The answer comes in a comment on the novel in the movie Tristram Shandy: A Cock and Bull Story: the book is "a postmodern classic written before there was any modernism to be post about. So it's way ahead of its time." Its spirit can be caught only in a blithe, brazen adaptation of the sort that director Michael Winterbottom and screenwriter Frank Cottrell Boyce have concocted with the aid of game cast members who apply the scalpel of parody to themselves as well as to the material. To put this in simple English, Cock and Bull begins by dramatizing some events from the novel, then breaks open into a faux documentary on the making of a film called Tristram Shandy.
The plot? Oh, never mind, except to note that it sidles up to the hero's birth and impromptu, painfully comic circumcision. What matters here is the casting of the two--sorry, six--leads. Steve Coogan, the Brit comic best known for incarnating Alan Partridge, a suavely unknowing TV host, plays four roles: Tristram, his father, Sterne and a put-upon egomaniac star named Steve Coogan. Rob Brydon, who has worked often with Coogan, plays Tristram's Uncle Toby and "Rob Brydon." Much of the film's grace and brass come from their comic kinship, as when they compare Pacino impressions, or discuss the exact shade of Toby's teeth. Brydon suggests "not white," "hint of yellow" and "Tuscan sunset" and finally "soothing": "I think you'd decorate a child's nursery in this color."

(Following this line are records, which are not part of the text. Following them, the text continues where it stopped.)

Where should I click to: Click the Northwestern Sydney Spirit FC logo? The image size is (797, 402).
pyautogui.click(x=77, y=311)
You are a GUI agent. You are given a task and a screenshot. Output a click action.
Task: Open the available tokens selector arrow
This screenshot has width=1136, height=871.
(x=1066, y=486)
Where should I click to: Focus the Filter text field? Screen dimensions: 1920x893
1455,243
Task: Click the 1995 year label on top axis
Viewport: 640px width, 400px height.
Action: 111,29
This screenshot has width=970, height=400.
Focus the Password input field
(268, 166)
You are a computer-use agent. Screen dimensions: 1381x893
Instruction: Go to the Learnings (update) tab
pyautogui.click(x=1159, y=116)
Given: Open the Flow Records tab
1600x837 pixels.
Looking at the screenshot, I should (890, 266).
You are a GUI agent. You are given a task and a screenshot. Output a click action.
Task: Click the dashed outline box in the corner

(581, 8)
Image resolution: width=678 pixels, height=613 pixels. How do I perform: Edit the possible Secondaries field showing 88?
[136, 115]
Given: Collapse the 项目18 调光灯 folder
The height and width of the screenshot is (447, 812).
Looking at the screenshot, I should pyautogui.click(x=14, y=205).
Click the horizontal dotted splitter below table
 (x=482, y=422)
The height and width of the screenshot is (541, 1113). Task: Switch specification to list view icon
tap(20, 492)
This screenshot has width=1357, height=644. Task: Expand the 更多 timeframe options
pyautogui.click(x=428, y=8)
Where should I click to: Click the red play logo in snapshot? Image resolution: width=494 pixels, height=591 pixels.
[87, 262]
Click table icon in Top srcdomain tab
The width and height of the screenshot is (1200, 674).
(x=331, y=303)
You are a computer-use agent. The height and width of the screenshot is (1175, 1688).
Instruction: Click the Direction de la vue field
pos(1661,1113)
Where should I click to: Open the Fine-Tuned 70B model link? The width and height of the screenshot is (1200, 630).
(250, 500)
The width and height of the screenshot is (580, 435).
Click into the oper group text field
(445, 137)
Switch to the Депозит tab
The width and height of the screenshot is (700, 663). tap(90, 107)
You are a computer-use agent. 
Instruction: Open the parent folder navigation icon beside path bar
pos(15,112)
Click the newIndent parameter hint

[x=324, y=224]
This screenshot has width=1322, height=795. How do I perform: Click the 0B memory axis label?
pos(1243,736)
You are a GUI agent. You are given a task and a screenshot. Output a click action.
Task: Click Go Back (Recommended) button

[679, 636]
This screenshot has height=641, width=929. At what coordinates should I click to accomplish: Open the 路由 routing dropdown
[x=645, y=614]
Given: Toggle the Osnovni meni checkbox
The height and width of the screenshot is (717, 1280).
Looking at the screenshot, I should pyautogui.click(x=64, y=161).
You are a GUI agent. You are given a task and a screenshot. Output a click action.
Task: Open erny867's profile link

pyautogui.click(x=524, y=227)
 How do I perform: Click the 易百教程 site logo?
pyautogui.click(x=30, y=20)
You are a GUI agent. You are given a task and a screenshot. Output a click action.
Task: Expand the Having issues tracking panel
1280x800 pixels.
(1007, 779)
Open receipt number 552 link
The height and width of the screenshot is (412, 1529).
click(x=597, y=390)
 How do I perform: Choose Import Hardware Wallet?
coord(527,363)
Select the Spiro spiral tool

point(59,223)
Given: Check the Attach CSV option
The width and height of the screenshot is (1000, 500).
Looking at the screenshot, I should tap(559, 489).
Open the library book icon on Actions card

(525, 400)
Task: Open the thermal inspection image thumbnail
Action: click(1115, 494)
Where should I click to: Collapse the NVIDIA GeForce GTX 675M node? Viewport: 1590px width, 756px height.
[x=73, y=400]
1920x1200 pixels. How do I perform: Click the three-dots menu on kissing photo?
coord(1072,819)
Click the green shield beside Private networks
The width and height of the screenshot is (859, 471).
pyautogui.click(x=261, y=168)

Everyone takes sporting lumps, from Winterbottom, who (as impersonated by Jeremy Northam) is seen as impervious to his actors' pleas for help, to Gillian Anderson, the X-Files alum who is imported at the last minute to pump up the film's marquee allure. (Someone asks if she's "the one in Baywatch.") But it's Coogan who places every aspect of his personal and professional life on the altar of mockery. Was his one starring role in a big American film (Around the World in 80 Days) an abysmal flop? Put it in the movie. Was he discovered, while still married, in a London hotel with two lap dancers? Allude to that as well. And has he, like everyone on the set, not read the novel? Then let him complain, "Would you believe a book this big doesn't have an index?"
This may seem too inside-cricket for a U.S. audience. And it's true that Cock and Bull is so postpostmodern, it's very nearly postmovie. But it's no less diverting for all that. It would be a shame if the great novel no one has read becomes the terrific film nobody bothers to see.